Il y a des séries qui vous marquent pour la vie, celle-ci en fait partie. Excellente à tous points de vue. D'abord la performance de Michel Serrault, il personnifie un grand compositeur français d'origine allemande, d'où le petit accent.
Cette série, c'est aussi bien l'histoire de sa vie (on ne dit pas encore biopic, heureusement) et surtout celle de son œuvre. Ses difficultés à monter ses opéra-comiques ou opérettes. Donc pour les connaître, la série est idéale. C'est du champagne du début à la fin, si j'ose la comparaison. ça pétille, ça chante, ça danse.

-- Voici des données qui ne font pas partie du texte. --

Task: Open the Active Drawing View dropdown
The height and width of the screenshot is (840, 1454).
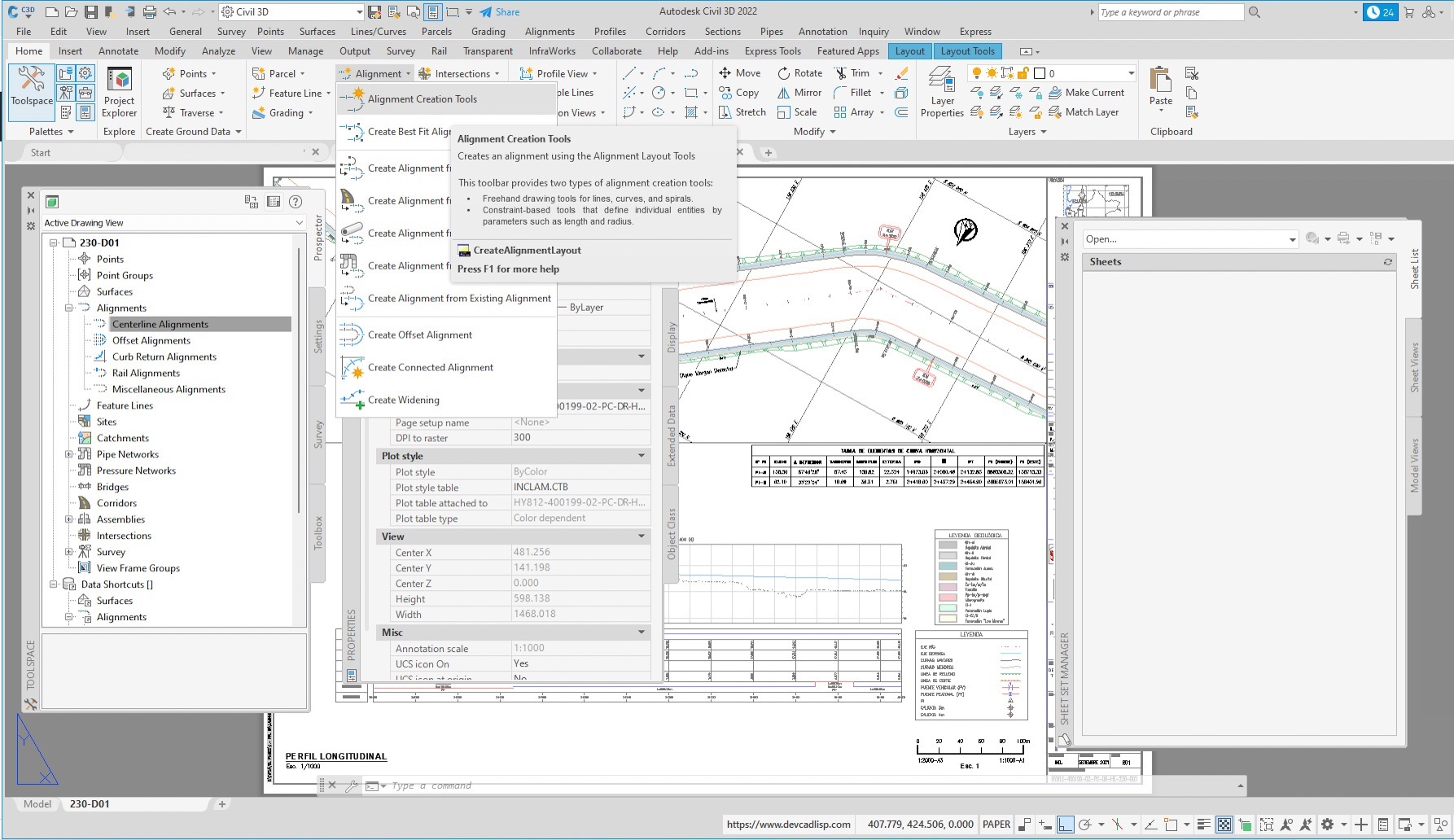Action: 300,222
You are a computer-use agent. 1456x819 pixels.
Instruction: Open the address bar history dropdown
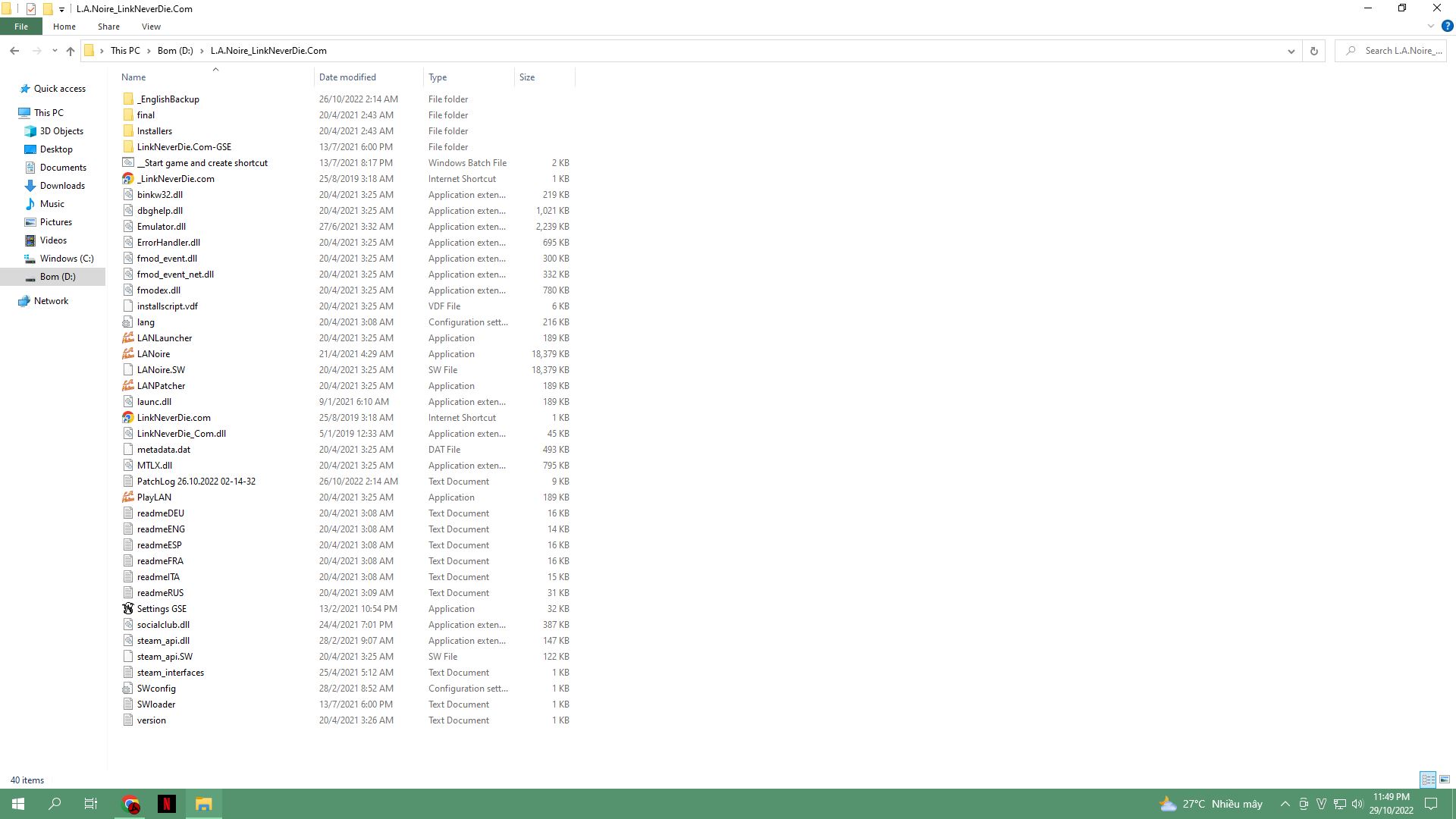1291,51
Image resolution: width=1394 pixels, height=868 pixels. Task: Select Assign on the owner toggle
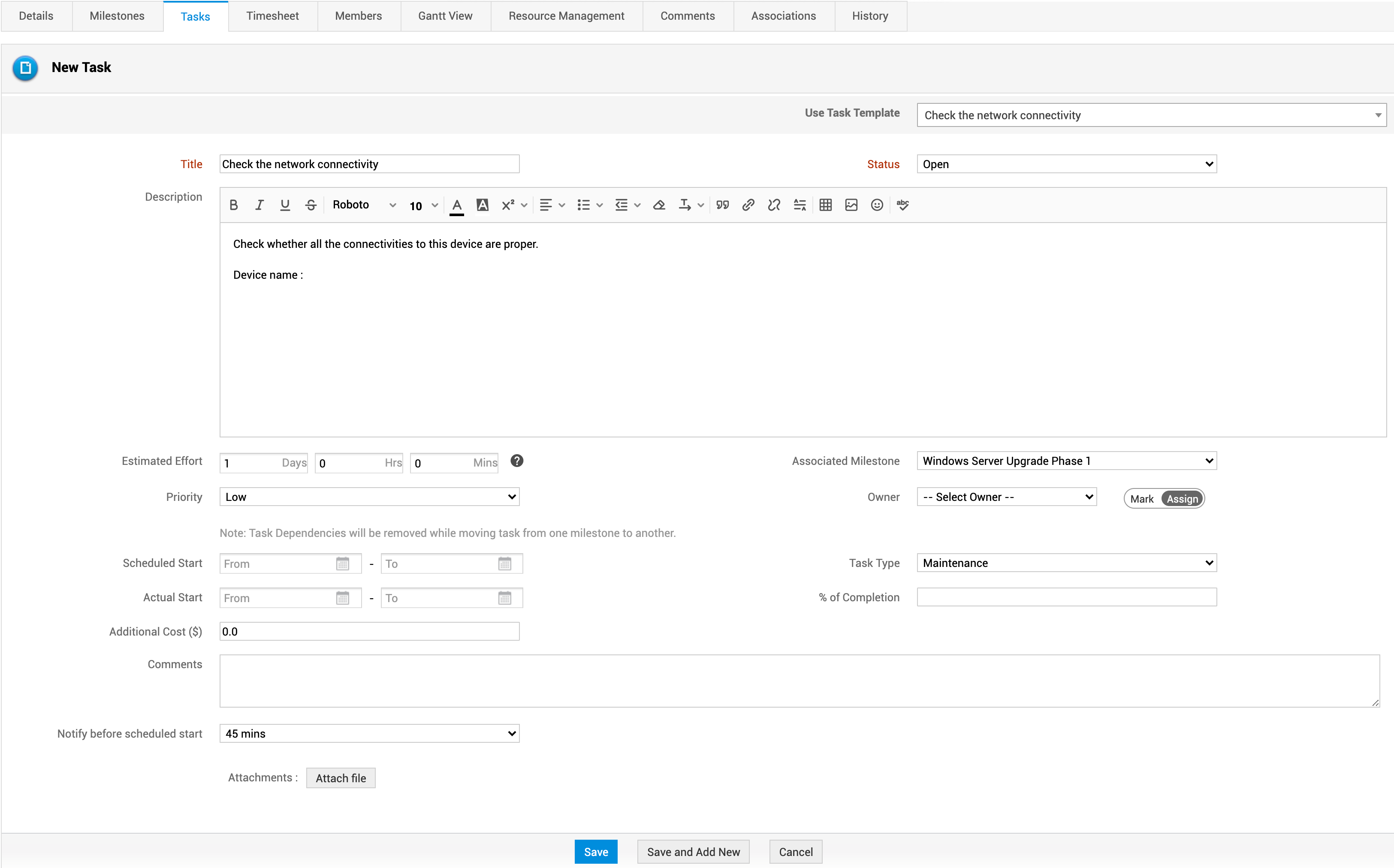[x=1182, y=499]
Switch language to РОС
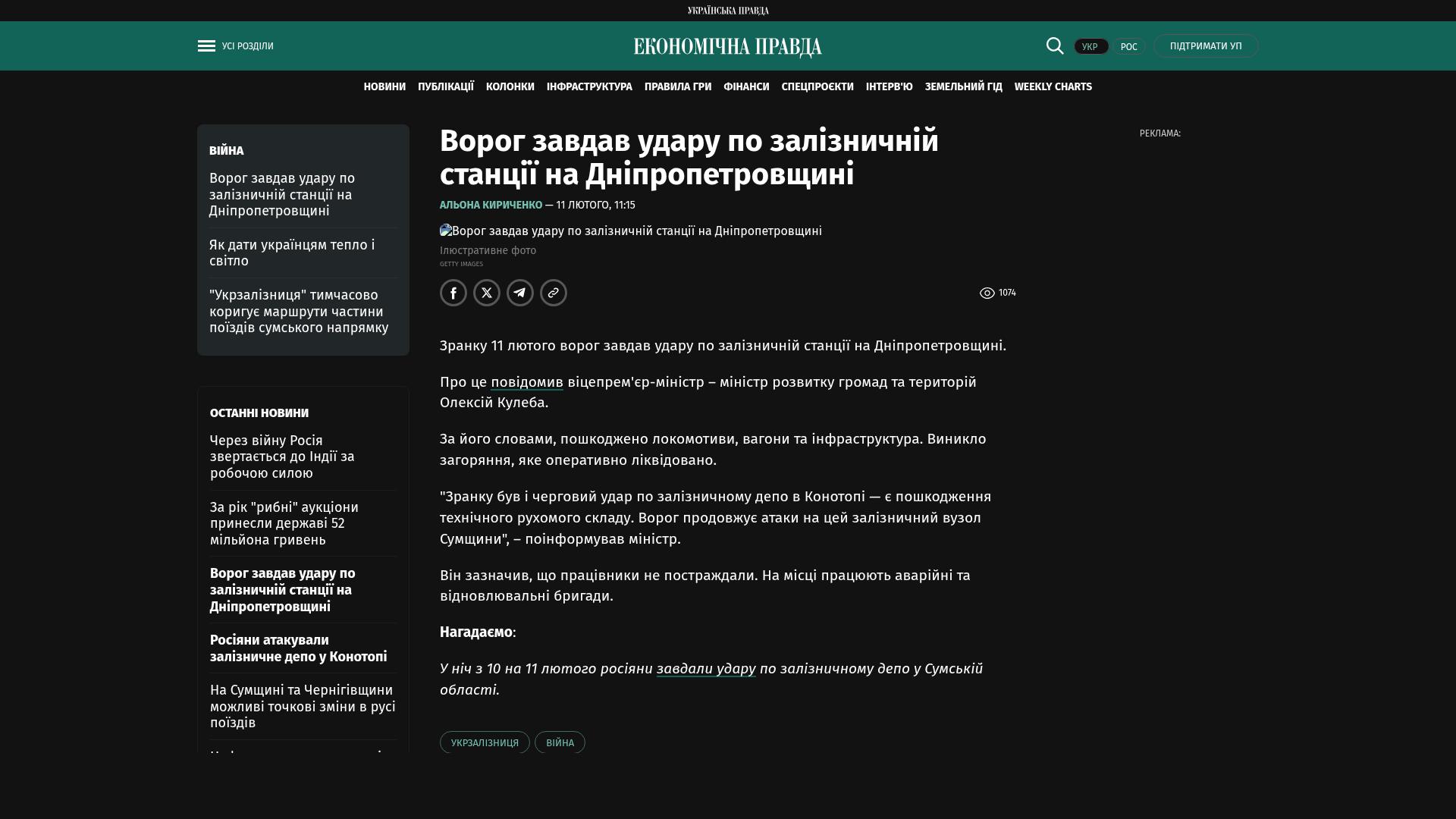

Comme toujours dans ce que je peux apprécier, il y a toujours l'aspect historique. ici, c'est aussi un éclairage sur le Second Empire et certains de ses membres les plus célèbres. Ce n'est pas sans intérêt. Sans que ce soit au centre du sujet, est évoqué l'exposition universelle de 1867, qui fait de Paris, le centre du Monde, au moment où est monté l'opérette "la Grande-Duchesse de Gérolstein".
Bizarre pour certains que la gamine que j'étais, s'intéressait à Offenbach et non à la musique de mon époque. Mais je faisais les deux; Il faut toujours s'intéresser à tout et apprendre des choses nouvelles ! C'est ma devise.
Il y a toute une série d'acteurs dans ces six épisodes, mais je retiens M. Serrault. C'était la première fois que je le voyais à l'écran. Je n'avais pas encore exploré sa filmographie. J'ai appris depuis qu'au moment où il tournait cette série, il a vécu le drame de sa vie, la mort d'une de ses filles. La journée, il jouait Offenbach et le soir, la Cage aux folles. Comme on dit : "le spectacle continue". Le grand écart entre les deux rôles joués dans une journée, l'a sans doute permis de tenir le coup.